The booklet informs consumers about meat production in different countries based on data from world organisations such as the Organisation for Economic Cooperation and Development (OECD), Food and Agriculture Organisation of the United Nations (FAO), World Health Organisation (WHO), and Gallup data, just to name a few.
“In the rich North we already have high meat consumption. Now the poor South is catching up,” Barbara Unmuessig, the foundation’s president, told BBC. “Catering for this growing demand means industrialized farming methods: Animals are pumped full of growth hormones. This has terrible consequences on how animals are treated and on the health of consumers.”
The following charts (republished under a Creative Commons licence) give a sense of how people consume meat around the world.
This chart shows meat production around the world. Though the USA and Europe still produce plenty of meat products, the prices of feed, energy, and land are all becoming more expensive and the cost of producing industrial livestock is rising. Pigs and poultry are still doing well in the market since both species don’t necessarily need a lot of feed and can be kept in confined spaces.

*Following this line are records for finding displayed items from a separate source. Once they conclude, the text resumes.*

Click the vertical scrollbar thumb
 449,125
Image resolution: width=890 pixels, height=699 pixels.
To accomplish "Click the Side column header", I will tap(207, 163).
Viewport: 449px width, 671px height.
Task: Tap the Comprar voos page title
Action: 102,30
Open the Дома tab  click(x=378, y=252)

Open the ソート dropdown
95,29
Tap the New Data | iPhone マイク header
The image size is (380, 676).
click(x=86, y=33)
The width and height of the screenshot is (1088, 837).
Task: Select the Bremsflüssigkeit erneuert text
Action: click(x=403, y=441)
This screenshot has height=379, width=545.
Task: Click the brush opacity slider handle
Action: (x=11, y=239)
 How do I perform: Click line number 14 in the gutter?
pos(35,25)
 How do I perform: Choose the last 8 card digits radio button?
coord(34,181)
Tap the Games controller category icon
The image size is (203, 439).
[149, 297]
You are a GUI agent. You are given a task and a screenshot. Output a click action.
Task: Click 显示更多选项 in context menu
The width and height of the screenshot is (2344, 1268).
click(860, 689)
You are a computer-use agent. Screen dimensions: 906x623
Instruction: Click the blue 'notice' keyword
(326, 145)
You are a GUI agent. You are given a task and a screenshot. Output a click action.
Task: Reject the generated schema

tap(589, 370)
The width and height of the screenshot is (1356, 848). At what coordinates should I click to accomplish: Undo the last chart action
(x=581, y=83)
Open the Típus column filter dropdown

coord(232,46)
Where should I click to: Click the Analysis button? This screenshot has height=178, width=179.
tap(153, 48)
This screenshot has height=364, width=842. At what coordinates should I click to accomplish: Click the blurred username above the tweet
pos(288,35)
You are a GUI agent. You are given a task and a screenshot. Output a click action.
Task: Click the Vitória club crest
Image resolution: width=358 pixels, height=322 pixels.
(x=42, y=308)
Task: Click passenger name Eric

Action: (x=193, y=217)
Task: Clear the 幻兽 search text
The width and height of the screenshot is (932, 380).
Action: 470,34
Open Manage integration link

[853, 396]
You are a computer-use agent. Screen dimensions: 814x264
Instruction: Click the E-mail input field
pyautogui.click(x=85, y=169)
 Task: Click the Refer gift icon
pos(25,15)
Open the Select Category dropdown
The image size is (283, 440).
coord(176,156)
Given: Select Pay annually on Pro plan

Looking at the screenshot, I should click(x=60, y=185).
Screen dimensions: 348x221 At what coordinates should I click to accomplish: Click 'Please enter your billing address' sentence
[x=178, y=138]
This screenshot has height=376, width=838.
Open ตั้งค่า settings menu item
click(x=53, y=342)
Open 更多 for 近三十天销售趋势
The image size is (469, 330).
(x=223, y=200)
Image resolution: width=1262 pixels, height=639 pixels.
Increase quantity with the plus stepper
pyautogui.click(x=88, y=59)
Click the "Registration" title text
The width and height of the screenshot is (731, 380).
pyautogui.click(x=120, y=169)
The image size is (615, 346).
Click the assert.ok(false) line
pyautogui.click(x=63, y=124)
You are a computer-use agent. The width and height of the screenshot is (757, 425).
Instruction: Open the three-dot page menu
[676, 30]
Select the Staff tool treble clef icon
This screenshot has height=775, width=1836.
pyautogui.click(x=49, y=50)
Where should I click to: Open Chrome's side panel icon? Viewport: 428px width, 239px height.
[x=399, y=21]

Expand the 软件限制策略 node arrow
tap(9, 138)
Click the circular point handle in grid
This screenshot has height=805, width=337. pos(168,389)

Meat companies are growing thanks to mergers and acquisitions, and are expanding across countries and animal species. Today, there are 10 major meat producers around the globe, four of which are based in the U.S.: Cargill ($33 billion in food sales a year), Tyson ($33 billion in food sales a year), Smithfield ($13 billion in food sales a year), and Hormel Foods ($8 billion in food sales a year).
The global demand for meat is growing, particularly in China and India, which could see an 80% boom in the meat sector by 2022 due to a new (and growing) middle class. Africans are also starting to eat more meat, though the supply and demand are still not quite what they are in other parts of the world.
Meat production and consumption in the industrialized world have radically increased since 1950. Overall, however, meat consumption has stagnated. In the U.S. there has been a 9% drop in consumption from 2007 to 2012 thanks to trendy low-meat diets and growing concern from customers over where meat comes from. It could also be due to recent meat scandals, including horse meat marketed as beef.
Poultry is the fastest growing segment of globalized livestock. By 2020, China’s poultry production will increase 37%, Brazil’s will increase 28%, and U.S. production will increase 16% due to growing consumption around the globe. In India, poultry consumption is expected to rise nearly tenfold to just below 10 million tons a year in 2050.
One reason poultry is so popular is the price. Producing poultry is cheaper than other types of meat because chickens are more efficient to feed than other livestock ,and there are few religious or cultural limitations to eating chicken. In 2011, an estimated 58 TRILLION chickens were slaughtered around the world — that’s compared to roughly 1.4 trillion pigs and 300 million cattle.
Only a small percentage of the population in the U.S. and Europe describe themselves as vegetarians or vegans. It’s much more popular in India since Buddhism and Hinduism share beliefs about rebirth and the importance nonviolence that leads people to reject the consumption of meat due to the slaughter of animals.
And even though it’s not as popular as meat consumption, people are becoming more interested in vegetarianism and veganism as lifestyle choices.
There could also be a shift in the future from animal protein to protein from aquatic plants or insects, as a recent United Nations report suggests. Insects are particularly efficient and high in protein.